演習の指示:
以下のすべての行を、1行につき1つの文字列としてJSONの文字列リストに変換してください。空行は含めないでください。

保存された行:
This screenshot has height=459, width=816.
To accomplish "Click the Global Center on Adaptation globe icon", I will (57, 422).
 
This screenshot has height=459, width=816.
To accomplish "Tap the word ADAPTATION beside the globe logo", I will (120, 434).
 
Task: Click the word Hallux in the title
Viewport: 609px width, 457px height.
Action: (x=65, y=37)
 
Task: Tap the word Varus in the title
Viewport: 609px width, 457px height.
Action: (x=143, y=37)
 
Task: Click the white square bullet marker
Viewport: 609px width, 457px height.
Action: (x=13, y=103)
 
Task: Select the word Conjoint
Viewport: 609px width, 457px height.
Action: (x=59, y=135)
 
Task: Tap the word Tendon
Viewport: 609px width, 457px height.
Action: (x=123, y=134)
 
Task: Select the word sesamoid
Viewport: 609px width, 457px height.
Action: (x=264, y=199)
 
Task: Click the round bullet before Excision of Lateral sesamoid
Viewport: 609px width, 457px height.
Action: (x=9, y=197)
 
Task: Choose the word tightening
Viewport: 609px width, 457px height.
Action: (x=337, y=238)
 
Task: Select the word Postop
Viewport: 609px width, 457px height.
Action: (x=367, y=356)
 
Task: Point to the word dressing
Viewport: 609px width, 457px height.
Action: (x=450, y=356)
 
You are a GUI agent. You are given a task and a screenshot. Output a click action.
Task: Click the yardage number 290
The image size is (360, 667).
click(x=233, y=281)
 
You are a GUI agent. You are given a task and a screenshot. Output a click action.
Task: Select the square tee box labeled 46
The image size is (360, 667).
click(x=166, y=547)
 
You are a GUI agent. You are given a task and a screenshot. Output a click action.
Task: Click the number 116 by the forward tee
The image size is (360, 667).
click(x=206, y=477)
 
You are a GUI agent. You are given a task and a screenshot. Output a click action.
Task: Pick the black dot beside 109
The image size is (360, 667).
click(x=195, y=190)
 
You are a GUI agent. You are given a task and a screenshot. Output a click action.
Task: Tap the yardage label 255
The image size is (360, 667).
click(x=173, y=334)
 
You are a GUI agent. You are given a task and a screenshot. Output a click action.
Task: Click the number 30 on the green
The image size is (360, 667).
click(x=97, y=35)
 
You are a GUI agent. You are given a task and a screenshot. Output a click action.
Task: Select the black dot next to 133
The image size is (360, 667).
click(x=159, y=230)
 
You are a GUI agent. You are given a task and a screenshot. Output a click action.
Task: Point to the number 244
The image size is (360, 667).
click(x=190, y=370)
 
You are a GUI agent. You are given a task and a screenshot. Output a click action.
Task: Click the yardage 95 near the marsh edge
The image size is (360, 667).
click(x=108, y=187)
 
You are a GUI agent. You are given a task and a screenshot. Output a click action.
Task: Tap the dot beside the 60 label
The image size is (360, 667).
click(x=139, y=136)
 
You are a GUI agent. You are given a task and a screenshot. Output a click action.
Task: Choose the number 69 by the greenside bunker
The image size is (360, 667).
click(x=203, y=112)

解答は以下:
[
  "This screenshot has height=459, width=816.",
  "To accomplish \"Click the Global Center on Adaptation globe icon\", I will (57, 422).",
  "This screenshot has height=459, width=816.",
  "To accomplish \"Tap the word ADAPTATION beside the globe logo\", I will (120, 434).",
  "Task: Click the word Hallux in the title",
  "Viewport: 609px width, 457px height.",
  "Action: (x=65, y=37)",
  "Task: Tap the word Varus in the title",
  "Viewport: 609px width, 457px height.",
  "Action: (x=143, y=37)",
  "Task: Click the white square bullet marker",
  "Viewport: 609px width, 457px height.",
  "Action: (x=13, y=103)",
  "Task: Select the word Conjoint",
  "Viewport: 609px width, 457px height.",
  "Action: (x=59, y=135)",
  "Task: Tap the word Tendon",
  "Viewport: 609px width, 457px height.",
  "Action: (x=123, y=134)",
  "Task: Select the word sesamoid",
  "Viewport: 609px width, 457px height.",
  "Action: (x=264, y=199)",
  "Task: Click the round bullet before Excision of Lateral sesamoid",
  "Viewport: 609px width, 457px height.",
  "Action: (x=9, y=197)",
  "Task: Choose the word tightening",
  "Viewport: 609px width, 457px height.",
  "Action: (x=337, y=238)",
  "Task: Select the word Postop",
  "Viewport: 609px width, 457px height.",
  "Action: (x=367, y=356)",
  "Task: Point to the word dressing",
  "Viewport: 609px width, 457px height.",
  "Action: (x=450, y=356)",
  "You are a GUI agent. You are given a task and a screenshot. Output a click action.",
  "Task: Click the yardage number 290",
  "The image size is (360, 667).",
  "click(x=233, y=281)",
  "You are a GUI agent. You are given a task and a screenshot. Output a click action.",
  "Task: Select the square tee box labeled 46",
  "The image size is (360, 667).",
  "click(x=166, y=547)",
  "You are a GUI agent. You are given a task and a screenshot. Output a click action.",
  "Task: Click the number 116 by the forward tee",
  "The image size is (360, 667).",
  "click(x=206, y=477)",
  "You are a GUI agent. You are given a task and a screenshot. Output a click action.",
  "Task: Pick the black dot beside 109",
  "The image size is (360, 667).",
  "click(x=195, y=190)",
  "You are a GUI agent. You are given a task and a screenshot. Output a click action.",
  "Task: Tap the yardage label 255",
  "The image size is (360, 667).",
  "click(x=173, y=334)",
  "You are a GUI agent. You are given a task and a screenshot. Output a click action.",
  "Task: Click the number 30 on the green",
  "The image size is (360, 667).",
  "click(x=97, y=35)",
  "You are a GUI agent. You are given a task and a screenshot. Output a click action.",
  "Task: Select the black dot next to 133",
  "The image size is (360, 667).",
  "click(x=159, y=230)",
  "You are a GUI agent. You are given a task and a screenshot. Output a click action.",
  "Task: Point to the number 244",
  "The image size is (360, 667).",
  "click(x=190, y=370)",
  "You are a GUI agent. You are given a task and a screenshot. Output a click action.",
  "Task: Click the yardage 95 near the marsh edge",
  "The image size is (360, 667).",
  "click(x=108, y=187)",
  "You are a GUI agent. You are given a task and a screenshot. Output a click action.",
  "Task: Tap the dot beside the 60 label",
  "The image size is (360, 667).",
  "click(x=139, y=136)",
  "You are a GUI agent. You are given a task and a screenshot. Output a click action.",
  "Task: Choose the number 69 by the greenside bunker",
  "The image size is (360, 667).",
  "click(x=203, y=112)"
]